#### Your objective
Put these lines into a JSON list of strings, one string per line, leaving out blank lines.
:: Records shown
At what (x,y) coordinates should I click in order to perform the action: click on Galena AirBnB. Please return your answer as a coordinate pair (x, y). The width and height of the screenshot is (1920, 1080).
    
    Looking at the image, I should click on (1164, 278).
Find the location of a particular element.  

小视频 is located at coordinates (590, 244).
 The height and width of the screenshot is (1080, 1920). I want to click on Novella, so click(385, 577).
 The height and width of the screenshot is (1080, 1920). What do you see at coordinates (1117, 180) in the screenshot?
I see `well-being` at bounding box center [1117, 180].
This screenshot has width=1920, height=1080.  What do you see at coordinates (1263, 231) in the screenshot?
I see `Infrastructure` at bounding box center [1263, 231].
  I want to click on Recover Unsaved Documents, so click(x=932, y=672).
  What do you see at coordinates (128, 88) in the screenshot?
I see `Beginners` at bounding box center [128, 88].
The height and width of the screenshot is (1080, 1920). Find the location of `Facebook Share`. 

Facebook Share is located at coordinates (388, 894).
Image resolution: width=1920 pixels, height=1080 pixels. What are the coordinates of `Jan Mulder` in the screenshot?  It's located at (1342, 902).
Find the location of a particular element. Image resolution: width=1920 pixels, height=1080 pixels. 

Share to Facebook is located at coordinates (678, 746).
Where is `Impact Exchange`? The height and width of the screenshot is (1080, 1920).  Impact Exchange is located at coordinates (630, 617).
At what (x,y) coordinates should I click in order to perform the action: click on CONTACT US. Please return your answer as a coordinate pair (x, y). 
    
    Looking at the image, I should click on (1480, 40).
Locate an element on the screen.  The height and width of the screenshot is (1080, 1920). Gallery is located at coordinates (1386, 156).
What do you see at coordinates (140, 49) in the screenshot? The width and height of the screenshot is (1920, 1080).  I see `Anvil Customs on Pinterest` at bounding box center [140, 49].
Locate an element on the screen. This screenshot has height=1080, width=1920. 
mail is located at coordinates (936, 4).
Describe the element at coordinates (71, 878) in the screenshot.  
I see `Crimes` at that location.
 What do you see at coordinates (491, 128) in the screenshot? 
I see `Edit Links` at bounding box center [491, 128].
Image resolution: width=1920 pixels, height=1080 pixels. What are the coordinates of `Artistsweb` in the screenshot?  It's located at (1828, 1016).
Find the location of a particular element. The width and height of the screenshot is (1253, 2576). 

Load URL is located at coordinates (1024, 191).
::::
#### Full output
[
  "At what (x,y) coordinates should I click in order to perform the action: click on Galena AirBnB. Please return your answer as a coordinate pair (x, y). The width and height of the screenshot is (1920, 1080).",
  "    Looking at the image, I should click on (1164, 278).",
  "Find the location of a particular element.  ",
  "小视频 is located at coordinates (590, 244).",
  " The height and width of the screenshot is (1080, 1920). I want to click on Novella, so click(385, 577).",
  " The height and width of the screenshot is (1080, 1920). What do you see at coordinates (1117, 180) in the screenshot?",
  "I see `well-being` at bounding box center [1117, 180].",
  "This screenshot has width=1920, height=1080.  What do you see at coordinates (1263, 231) in the screenshot?",
  "I see `Infrastructure` at bounding box center [1263, 231].",
  "  I want to click on Recover Unsaved Documents, so click(x=932, y=672).",
  "  What do you see at coordinates (128, 88) in the screenshot?",
  "I see `Beginners` at bounding box center [128, 88].",
  "The height and width of the screenshot is (1080, 1920). Find the location of `Facebook Share`. ",
  "Facebook Share is located at coordinates (388, 894).",
  "Image resolution: width=1920 pixels, height=1080 pixels. What are the coordinates of `Jan Mulder` in the screenshot?  It's located at (1342, 902).",
  "Find the location of a particular element. Image resolution: width=1920 pixels, height=1080 pixels. ",
  "Share to Facebook is located at coordinates (678, 746).",
  "Where is `Impact Exchange`? The height and width of the screenshot is (1080, 1920).  Impact Exchange is located at coordinates (630, 617).",
  "At what (x,y) coordinates should I click in order to perform the action: click on CONTACT US. Please return your answer as a coordinate pair (x, y). ",
  "    Looking at the image, I should click on (1480, 40).",
  "Locate an element on the screen.  The height and width of the screenshot is (1080, 1920). Gallery is located at coordinates (1386, 156).",
  "What do you see at coordinates (140, 49) in the screenshot? The width and height of the screenshot is (1920, 1080).  I see `Anvil Customs on Pinterest` at bounding box center [140, 49].",
  "Locate an element on the screen. This screenshot has height=1080, width=1920. ",
  "mail is located at coordinates (936, 4).",
  "Describe the element at coordinates (71, 878) in the screenshot.  ",
  "I see `Crimes` at that location.",
  " What do you see at coordinates (491, 128) in the screenshot? ",
  "I see `Edit Links` at bounding box center [491, 128].",
  "Image resolution: width=1920 pixels, height=1080 pixels. What are the coordinates of `Artistsweb` in the screenshot?  It's located at (1828, 1016).",
  "Find the location of a particular element. The width and height of the screenshot is (1253, 2576). ",
  "Load URL is located at coordinates (1024, 191)."
]